Publication number: WO2019119336A1
Application number: PCT/CN2017/117619
Authority: WO
Inventors: 朱泽轩; 孙怡雯
Original assignee: 深圳大学
Priority date: 2017-12-21
Filing date: 2017-12-21
Publication date: 2019-06-27

Abstract

Multi-thread compression and decompression methods in generic data gz format, applicable to the field of data processing technology. The step of compression is as follows (S1): inputting original data, and performing block division processing on the original data, to obtain M data blocks (S11); using N1 threads in a preset first thread pool to compress said M data blocks, and during compression, reserving a preset space in a file header portion in a gz format, to obtain M copies of compressed data gzDi and the sizes of the data gzDi (S12); writing said M copies of compressed data gzDi into a disk in sequence, and writing the corresponding sizes of the M copies of data gzDi into the preset space in sequence, to obtain compressed data (S13). The step of decompression is as follows (S2): inputting the compressed data, reading the list information of the written sizes, and dividing the compressed data according to the list information of the sizes, to obtain M data blocks gzDi (S21); using N2 threads in a preset second thread pool to decompress said M data blocks gzDi, to obtain M copies of decompressed original data Di (S22); and connecting the decompressed original data Di in series according to the list information of the sizes to obtain complete original data (S23). The present method achieves the purpose of multi-thread compression and multi-thread decompression.

Description

Multi-thread compression and decompression method and device for universal data gz format

Technical field

The invention belongs to the technical field of data processing, and in particular relates to a multi-thread compression and decompression method and device for a universal data gz format.

Background technique

At present, for the general compression scheme of text data, the gz compression format is mainly used. For the gz compression format, the most widely used library is zlib single-threaded gz compression and multi-threaded gz compression with pigz (A parallel implementation of gzip). The main disadvantages of the gz format compression software using the Zlib and Pigz methods are as follows:

1, the general gz format compression software often assumes that the input is a single character stream, that is, there is only one data source, and for multi-source data, parallel processing is not well performed. In the field of big data, the most common is multi-source data, such as Internet user information data collection, at the same time, there may be more than one user information needs to be compressed and saved to the same file. When the amount of data is large enough, only processing these data in parallel can meet the time requirement. The zlib library only implements the most basic single-threaded gz compression and decompression, while pigz is a parallel gz compressed version. If you use pigz parallel compression to save, there will be serious IO competition, resulting in low IO resource utilization, because, Pigz binds compression to write, decompress, and read; in addition, zlib binds compression to write, decompress, and read. Binding compression to writing, decompression, and reading, while simplifying user operations, is not flexible enough to use the best read and write configuration based on the CPU and IO performance of the computer. For computers with computing power far beyond IO read and write capabilities, to maximize the computational performance of the computer, read and write operations must be separated from decompression and compression calculations.

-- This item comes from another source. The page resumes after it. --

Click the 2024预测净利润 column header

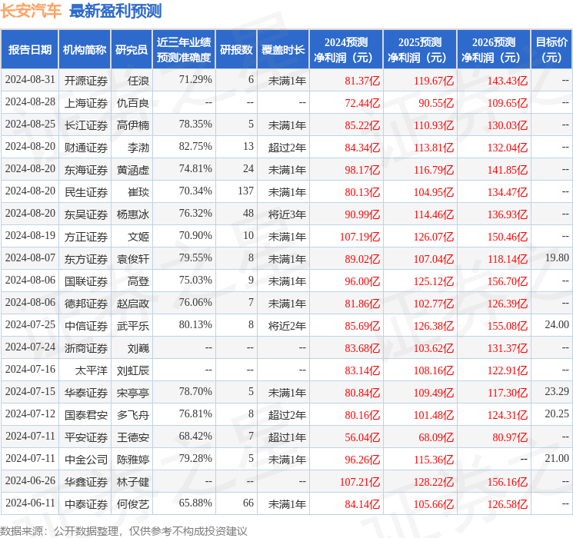tap(345, 50)
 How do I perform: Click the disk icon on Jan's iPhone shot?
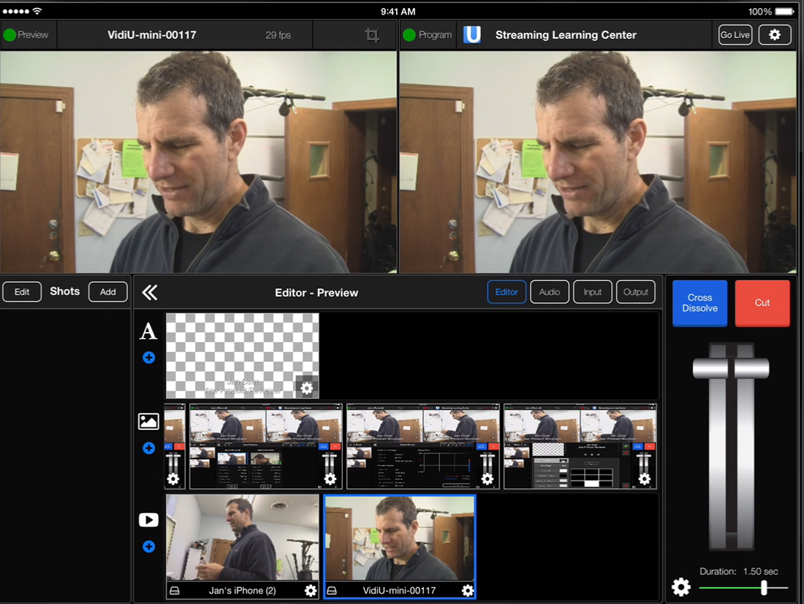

2, Pigz's multi-threaded compression software mainly implements block compression of single data. For decompression, it only provides a single-threaded solution, which makes the efficiency of decompression limited by the single-thread computing power of the CPU. In the decompression reading of massive data, there is also a huge demand in the industrial application and academic field through the decompression method of parallel multi-threading, such as high-throughput DNA sequencing to generate hundreds of GB of FASTA files; but in fact, subsequent bioinformatics analysis In this case, only one thread can be used for decompression reading (usually one compute node of HPC will provide dozens of threads), which actually extends the analysis time.

Summary of the invention

The invention provides a multi-thread compression and decompression method and device for general data gz format, aiming at multi-thread compression of original data under the premise of separating read and write operations from decompression and compression calculation. The compressed data is multi-threaded and decompressed.

The present invention provides a multi-thread compression and decompression method in a general data gz format, comprising: a compression step S1 and a decompression step S2, wherein the compression step S1 comprises:

Step S11, inputting original data, and performing block processing on the original data to obtain M pieces of data blocks;

Wherein, each data block is represented as Di, i ∈ [0, M-1];

Step S12, preset by the first thread pool threads N ₁ of each compressed data block to the M parts of the compression process is reserved in the header portion of the predetermined space of the gz format to obtain data compression gzDi parts M And the size of the data gzDi size (gzDi);

Step S13, sequentially writing the M pieces of the compressed data gzDi into the disk, and sequentially writing the size (gzDi) of the corresponding M pieces of the data gzDi into the preset space to obtain compressed data;

The decompression step S2 includes:

Step S21, inputting the compressed data, reading the written list information of the size (gzDi), and segmenting the compressed data according to the list information of the size (gzDi) to obtain M pieces of data gzDi ;

Step S22, using the N ₂ threads in the preset second thread pool to decompress M pieces of the data block gzDi, respectively, to obtain M pieces of decompressed original data Di;

Step S23, the original data Di is decompressed according to the list information of the size (gzDi) to obtain complete original data.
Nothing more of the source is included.